Regarding active smoking, after adjusting for age, sex and CHADS-VASc score (but not
the use of anticoagulant treatment), our study suggested a correlation with AIS, which
was not the case of past smoking. Few studies evaluated the role of past smoking in
the occurrence of AIS. But they concluded unequivocally that active smoking, and to
lesser extent past smoking, favors the onset of AF through physiologic modifications.
Smoking is hence a modifiable risk factor of AF. It is also independently associated
with AIS. With 7.5 million deaths worldwide in 2015, further studies would be necessary
to assess the inclusion of active smoking into the CHA2DS2-VASc score.
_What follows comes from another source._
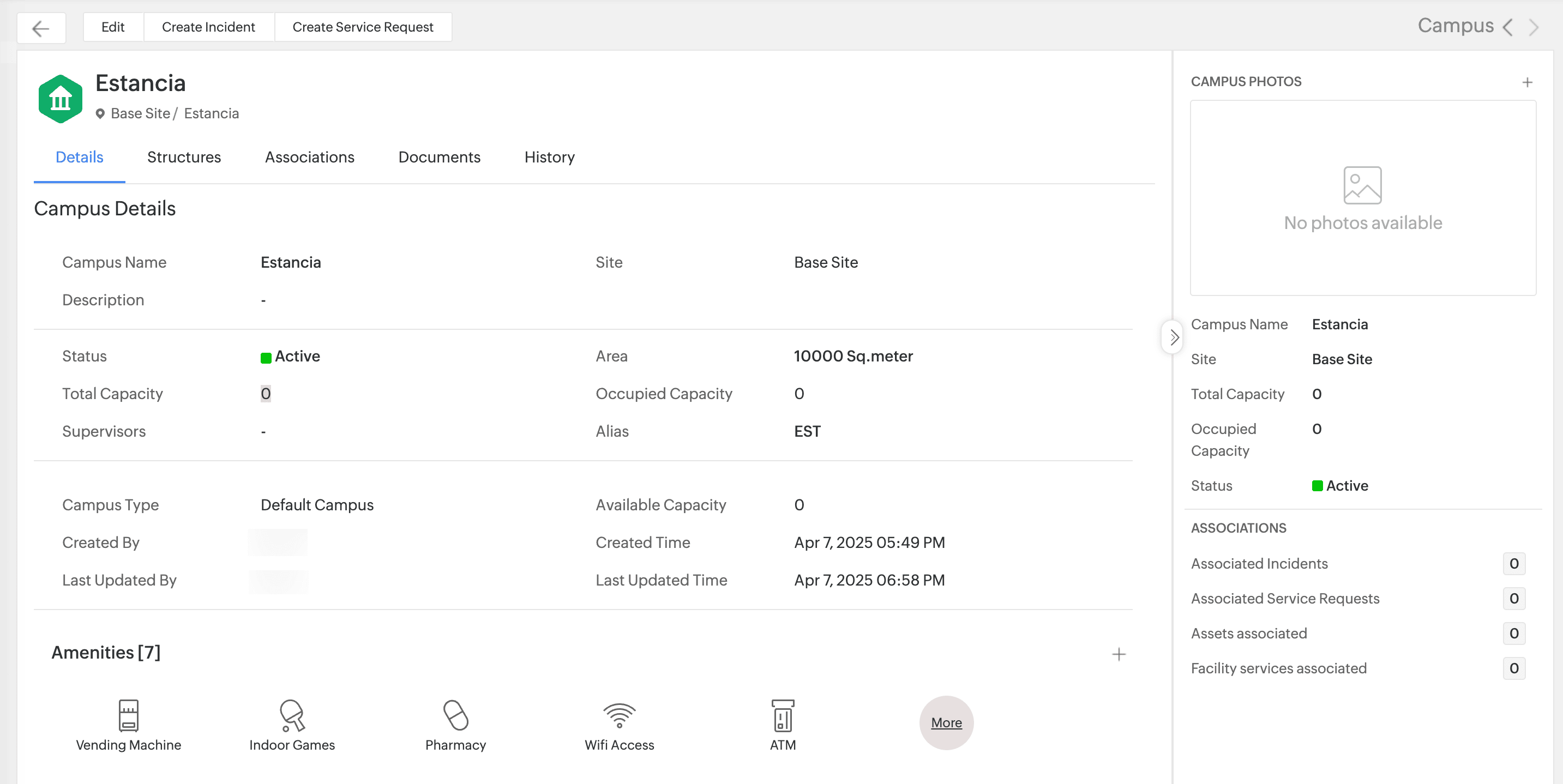Screen dimensions: 1563x784
Task: Click the Indoor Games amenity icon
Action: click(x=292, y=715)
In this study, COPD was associated with increased mortality in AIS group. The literature
is poor on this topic, but a Chinese epidemiologic study over 27 years identified
COPD as one of the most frequent cause of global mortality. Its prevalence among AF
patients is estimated between 10% and 15%. A higher thrombo-embolic risk during COPD
exacerbations is discussed independently of AF. Hospitalizations for COPD exacerbations
have a worse prognosis with a lower survival. This specific fragility might be explained
in case of AIS by the frequent aspiration pneumonia after endovascular thrombectomy
or secondary to swallowing dysfunction.
End stage renal disease (stage 5 of KDOQI classification) was also associated with
higher mortality among patients hospitalized for cardio-embolic AIS. The prevalence
of AF among these patients is 11.6%. Among those, the incidence of AIS 5.2% per year
and the global mortality is 26.9% per year. On the contrary, the incidence of AIS
among end stage renal disease patients without AF is 1.9% per year and the global
mortality is 13.4% per year, which echoes our results ([Figure 1]).
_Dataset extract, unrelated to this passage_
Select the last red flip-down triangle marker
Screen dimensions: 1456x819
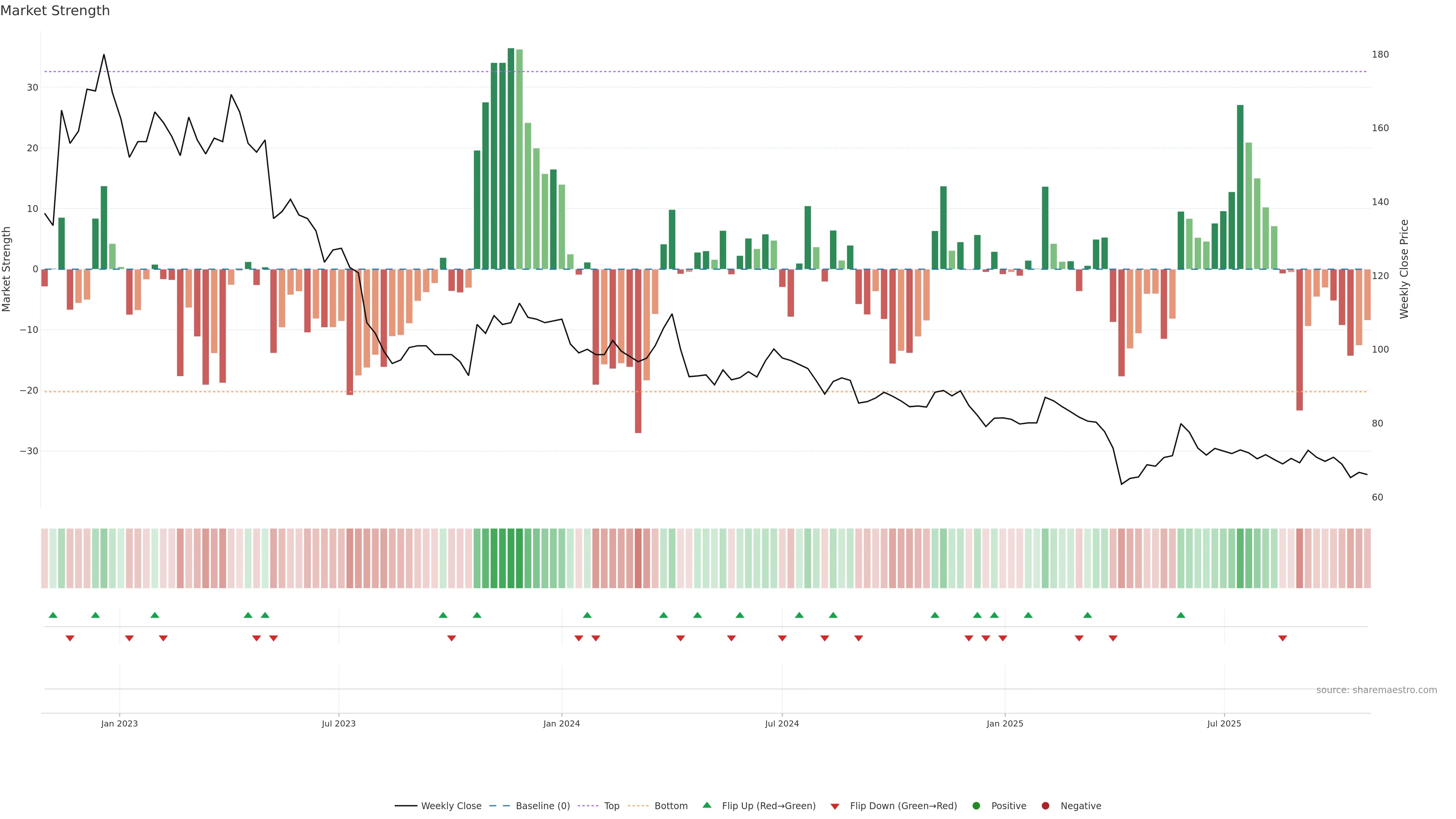(1282, 638)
We found no significant difference in the localization of the ischemic stroke (left
vs. right hemisphere). This is in accordance with current data from the literature.[41]
Study limitations
The study has statistically significant differences in patients' characteristics between
both groups, which impaired their comparability: age, CHA2DS2-VASc score or the use of anticoagulant treatment.
By adjusting for for age, sex, CHA2DS2-VASc score and the use of anticoagulant treatments, we corrected as much as possible
the previous bias by case-control matching. However, the small sample size decreased
the statistical power, which limits the extent of our conclusions.
This is a retrospective observational study. It suffers of all the limitations of
such studies, especially regarding patients recruitment and confusion factors. The
longitudinal follow-up in the survival analysis varied between the patients as a result
of the censoring at the date of data collection.
Also, including patients from 2 specific departments of the same hospital might have
introduced a selection bias.
The main axes highlighted in our study arouse the need for larger studies for validation.
Also, in the absence of continuous ECG monitoring before and during the occurrence
of the strokes, it is possible that short episodes of paroxysmal atrial fibrillation
went undetected. This may change the results of this study.
In conclusion, the CHA2DS2-VASc score, the absence of anticoagulants and the permanent type of AF were the main
predictive factors of cardio-embolic AF. Other than these three factors, active smoking
and systemic inflammation were potential risk factors for AIS among patients with
NV-AF. Further and larger studies are necessary to draw firm conclusions on this topic.